I think we're in agreement, but FWIW it's useful to be careful about falling into the "Vincent's Vision" trap. (This, incidentally, is a nice advantage that Namecoin's community has over Bitcoin's -- "Vincent's Vision" is generally only used as the punchline of jokes, whereas the cult of personality surrounding Satoshi is not healthy, to put it mildly.) There have been a variety of efforts over the years to introduce new use cases for Namecoin that aren't directly related to DNS censorship. Most of these efforts can be traced in genesis to an anonymous IRC user circa 2012 who suggested using Namecoin as a PKI (e.g. for TLS). These efforts quickly gained the support of the Namecoin community without Vince's help, and by now they're a core part of what Namecoin does. (I joined Namecoin dev in 2013 specifically because I was interested in the TLS PKI use case.) There have also been various less-well-received proposed use cases ("Let's make an on-chain version of Bitmessage! Surely that won't have technical problems!"), but those were rejected by the community because we all determined that they were a bad idea, not because we thought Vince would disapprove. Generally speaking, the Namecoin community likes new ideas that are technically sound, and we don't evaluate technical soundness in terms of anything Vince wrote.

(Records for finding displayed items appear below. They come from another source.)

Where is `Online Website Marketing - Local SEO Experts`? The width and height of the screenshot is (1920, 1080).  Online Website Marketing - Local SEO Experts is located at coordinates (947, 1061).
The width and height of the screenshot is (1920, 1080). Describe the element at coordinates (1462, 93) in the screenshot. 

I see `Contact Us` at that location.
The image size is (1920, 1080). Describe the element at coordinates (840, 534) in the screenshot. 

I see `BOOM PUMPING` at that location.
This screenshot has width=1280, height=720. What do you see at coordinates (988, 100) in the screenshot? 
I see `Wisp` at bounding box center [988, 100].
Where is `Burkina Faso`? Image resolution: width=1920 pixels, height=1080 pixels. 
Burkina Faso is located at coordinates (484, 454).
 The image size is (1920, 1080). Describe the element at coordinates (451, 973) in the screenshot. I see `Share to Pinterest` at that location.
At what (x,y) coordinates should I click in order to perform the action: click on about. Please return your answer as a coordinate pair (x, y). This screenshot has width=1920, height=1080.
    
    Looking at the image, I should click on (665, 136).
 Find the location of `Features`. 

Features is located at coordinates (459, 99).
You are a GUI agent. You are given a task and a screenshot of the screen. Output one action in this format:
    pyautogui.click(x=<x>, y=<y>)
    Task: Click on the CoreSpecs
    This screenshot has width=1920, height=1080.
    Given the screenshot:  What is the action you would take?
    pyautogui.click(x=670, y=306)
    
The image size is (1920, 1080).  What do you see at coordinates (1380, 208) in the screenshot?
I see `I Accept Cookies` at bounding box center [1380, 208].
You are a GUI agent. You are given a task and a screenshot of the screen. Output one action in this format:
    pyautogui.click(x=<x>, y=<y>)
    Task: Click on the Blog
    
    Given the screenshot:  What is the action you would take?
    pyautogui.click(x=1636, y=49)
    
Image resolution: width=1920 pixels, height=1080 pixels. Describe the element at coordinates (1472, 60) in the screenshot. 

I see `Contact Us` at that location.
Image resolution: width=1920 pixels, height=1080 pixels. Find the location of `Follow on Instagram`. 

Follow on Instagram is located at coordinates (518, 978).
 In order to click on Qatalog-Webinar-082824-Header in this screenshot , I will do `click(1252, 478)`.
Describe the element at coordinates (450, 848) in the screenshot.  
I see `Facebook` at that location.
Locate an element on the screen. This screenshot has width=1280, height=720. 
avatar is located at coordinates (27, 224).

I think an argument could *maybe* be made that Vince's initial non-inclusion of AuxPoW (Namecoin didn't become a Bitcoin sidechain until chain-hopping by miners crippled the Namecoin blockchain) meant that he intended it to compete with Bitcoin (at least in some sense, e.g. competing for hashrate). Vince isn't around to comment on that now, but in any event I don't think anyone really cares: Namecoin is a sidechain now, and we're not going to undo that, just like we're not going to compete with Bitcoin in any other way. You could maybe make an argument that we should get rid of the NMC token and allow name registration with BTC using a pegged sidechain, and that our failure to do so means we're competing with Bitcoin. While I am sympathetic to this argument in principle, the reality on the ground is that no one knows how to make decentralized pegged sidechains work properly, and I don't have any interest in speculating on a research area that hasn't presented a concrete proposal that I can audit for safety.